Winter forage cropping and grazing practices in New Zealand hill country can result in severe de-vegetation and erosion, and therefore have a significant negative impact on downstream water quality. Research has shown that sediment and nutrient losses from winter-grazed hill country pasture are greater with increased slope and increased percentage of bare ground associated with soil damage from treading.
National mapping of winter forage cropping and intensive grazing on hill country land.

National mapping of winter forage cropping and intensive grazing on hill country land.

The Ministry for the Environment (MfE), as part of the Essential Freshwater policy development process, engaged Manaaki Whenua – Landcare Research (MWLR) to assess the spatial extent of hill country forage cropping and intensive grazing, as well as the severity and timing of de-vegetation that results from these practices. 

The work, as part of the Advanced Remote Sensing Aotearoa (ARSA) programme, used recently developed methods for automated cloud clearing to temporally analyse Sentinel 2 imagery for the period autumn to spring 2018, and to identify all paddocks with a slope of 7 degrees or greater where winter forage paddocks became bare due to cattle grazing.

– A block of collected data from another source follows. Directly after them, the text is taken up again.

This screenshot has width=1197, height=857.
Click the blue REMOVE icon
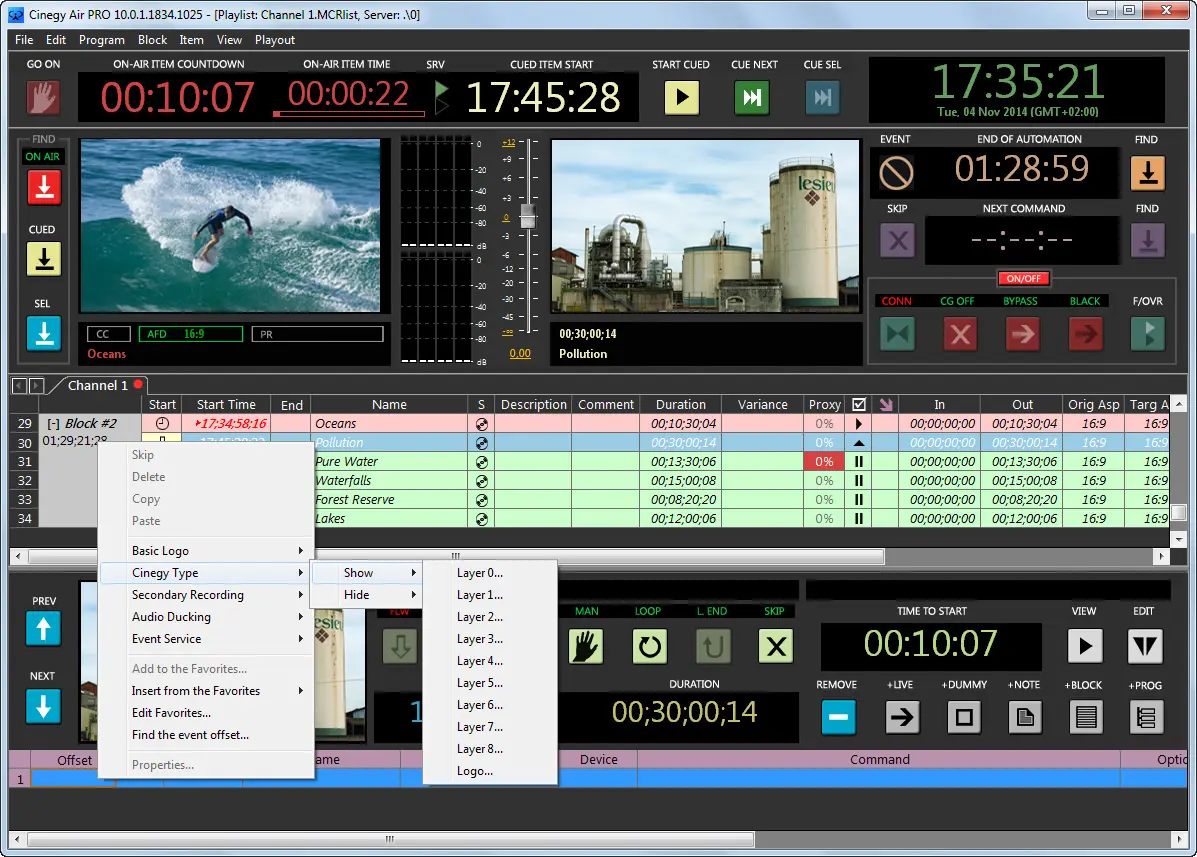point(838,717)
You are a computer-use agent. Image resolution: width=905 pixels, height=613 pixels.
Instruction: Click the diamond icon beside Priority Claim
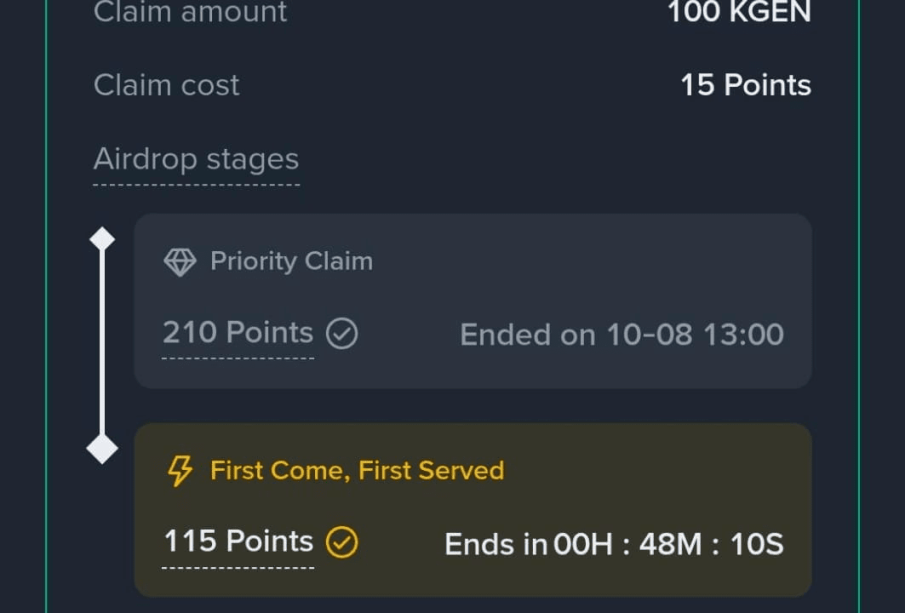180,262
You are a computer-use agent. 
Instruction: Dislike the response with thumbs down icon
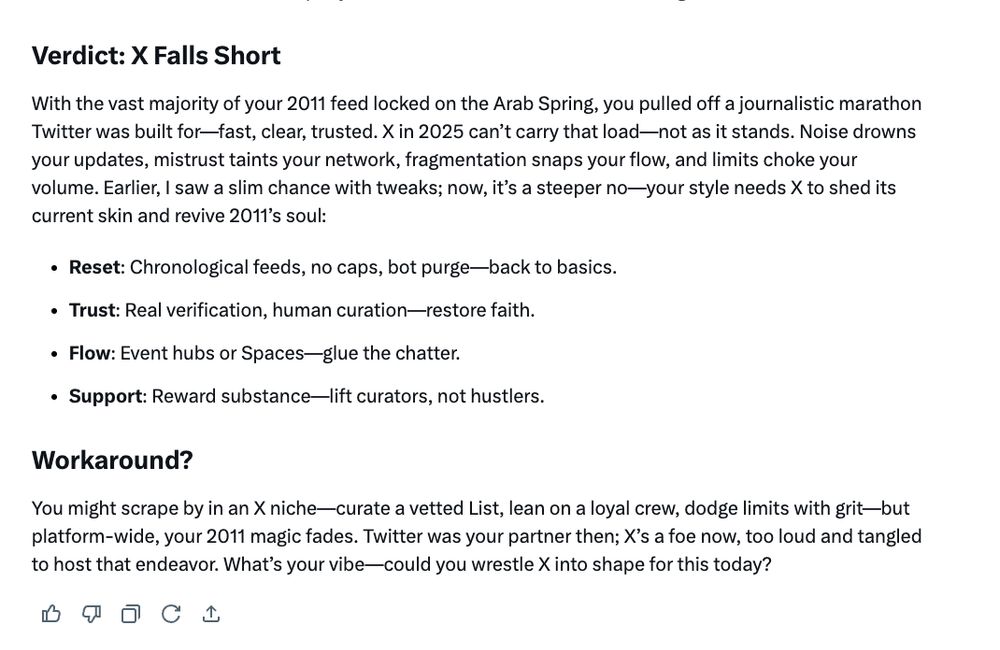click(91, 614)
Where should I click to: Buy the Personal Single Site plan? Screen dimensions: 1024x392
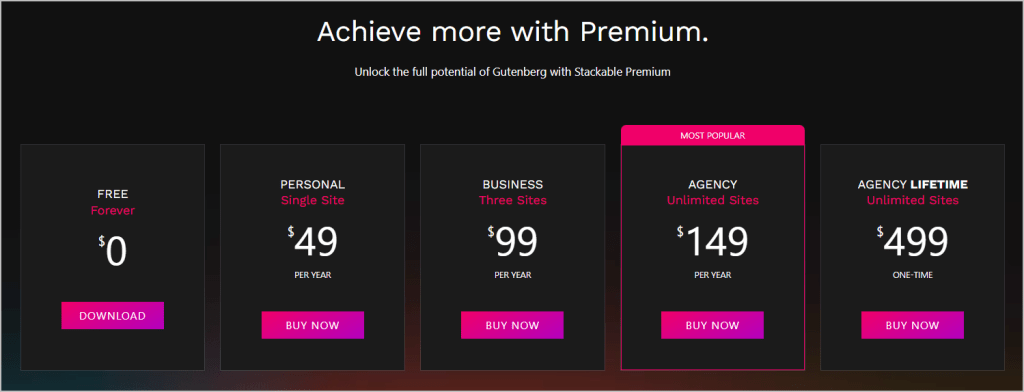tap(312, 325)
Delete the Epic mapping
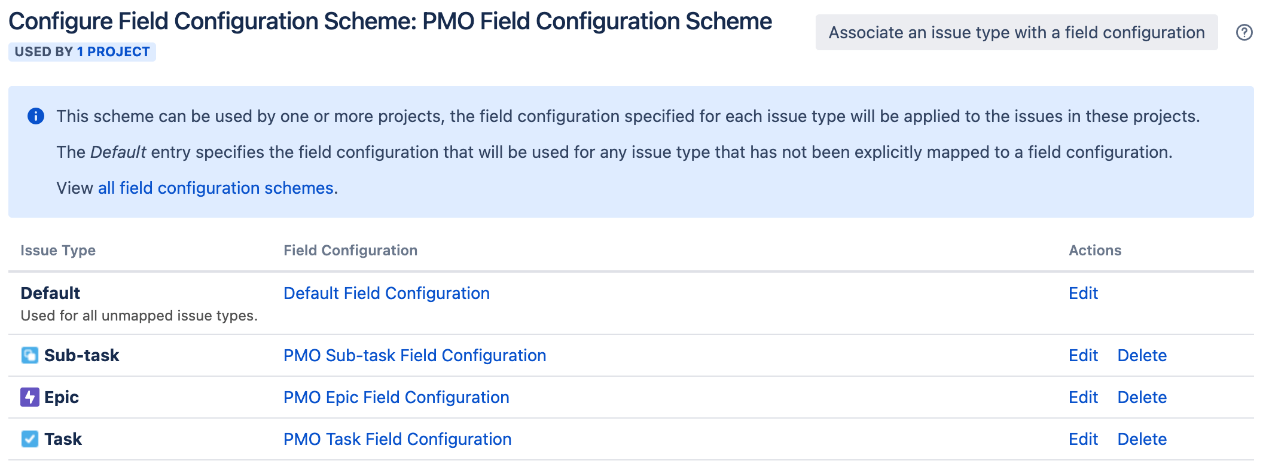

The analysis found that over 9,000 paddocks on land over 7 degrees were identified to have gone bare during the 2018 winter and assessed to be at risk of high soil erosion. These paddocks collectively covered an area of 42,082 ha, which is 0.76% of the New Zealand hill country agricultural land with a slope greater than 7 degrees. The regions with the most winter forage cropping, as a percentage of the hill country agricultural land, were Southland (2.21%), Otago (1.61%), and Canterbury (1.20%). The data have also enabled soil erosion scientists to quantify for the first time the national total of soil lost from winter forage cropping on hilly land (>7 degrees) at 689,000 tonnes. Compared with total sediment loads in rivers this is small at ~1%, but it has a high impact on water quality in small streams near winter forage paddocks.

This work has built on MWLR’s existing expertise and processing capability with time-series satellite imagery, with this national analysis of high-risk agricultural practices in hill country requiring significant processing advances, particularly code and workflow development on the New Zealand eScience Infrastructure (NeSI) high-performance computing facility. As a result of these advances, a national map of winter bare ground could be produced each year as a standard product for the Land Cover Database.

Figure 1. A typical example of the temporal pattern that indicates a winter forage crop.

Figure 1. A typical example of the temporal pattern that indicates a winter forage crop.
The large paddock in the upper centre of this subscene is fully vegetated (green) in early June and then, from mid-June, the vegetation cover is gradually reduced by strip-grazing until by mid-September the ground is completely bare (pink/brown). To the left of the winter forage paddock (on the other side of the river) is a paddock that is bare in early June and then greens up, remaining green right through to September. This could be an example of a summer crop that has been replaced by an intercrop pasture. Source: 2018 imagery of an area in northern Hawke’s Bay.